You could buy anything from the vending machines in Tokyo.
Ladies underwear, their phone numbers, beer and cigarettes, HEATED CANNED COFFEE!
That's what they told me when I received my assignment and boarded the plane.
Only I wasn't going to Tokyo.
In fact I wasn't even on the same island. I was in the little rice and chicken farm town of Okawa nearly 960 miles south west.
To say this was a disappointment would have been a lie.
In all honesty, I was grateful to not be surrounded by loud street, flashing lights, and the hustle and bustle of big city life.
The down side though was that I didn't speak Japanese and my hosts did not speak English. But this was a minor detail I overcame gracefully during my year.
My high school was all Japanese.
The shopping center and cafe were all Japanese, even the ducks,
Magpie and doves seemed to sound different in a very Japanese way.
I was at home. "In my element." As my father would say.
Right here in this little town by the bay.
My first couple days were spent walking about and getting to know my neighbors and streets.
My first of four host families owned a vinegar factory that had been in their family for 300 years.
"That's longer than your country has been around," my host brother boasted years later.
A good thing to know if I ever got lost.
I learned quickly where the coffee vendors were, how to walk to the dollar store and where to go to get fish scraps for the stray cats.
I was put in charge of feeding the koi in the mornings before breakfast and helping close up the storefront at night.
All the while slowly learning bits and pieces of the language and local dialect through hand gestures and air drawing.
Each night after the storefront was closed up and the wooden panels of the comparable doors were securely in place, I would take my seat at the table on the tatami floor for dinner.
One night, while enjoying some savory fried chicken and Japanese salad, my host grandmother was flipping through the channels of the TV trying to find something for us all to watch.
"O mai, mai!" My host dad suddenly said. (Go back, please.

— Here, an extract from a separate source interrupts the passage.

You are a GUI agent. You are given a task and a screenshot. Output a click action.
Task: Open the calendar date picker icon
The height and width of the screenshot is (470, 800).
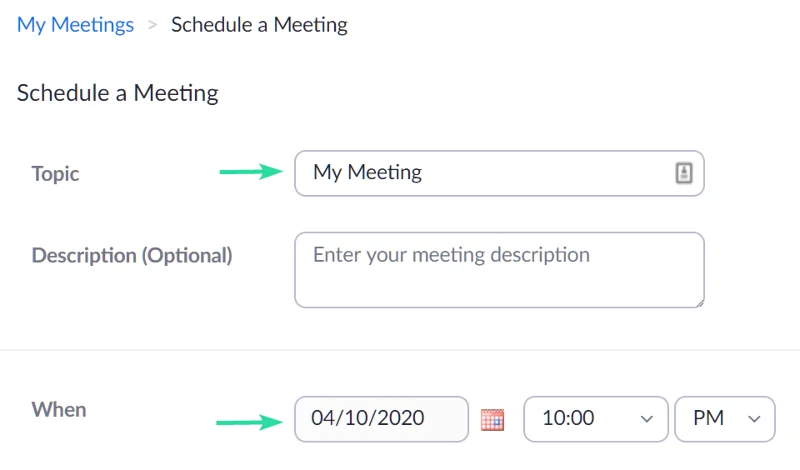point(492,419)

Go back.)
"Hai!" He stopped her when she reached his channel.
Then he pointed to a man on the screen and looked directly at me.
"That man there, is a stripper." He spoke in CLEAR English.
I started laughing hysterically as I looked between him and the television. Sure enough, there was a man in a rather flamboyant stripper costume dancing on a stage to "YMCA." by the Village People.
Turned out, the man was a Japanese comedian and good Samaritan named Razor Ramon, or his stage name... Hard Gay.
He was featured during my entire year in Japan on the national news, NHK, and even had a few special appearances.
I had fallen madly silly for him as he was quite entertaining, but always. just outside of my reach.
I even spent ¥1000 ($10) on a key chain of him that wound up and gyrated.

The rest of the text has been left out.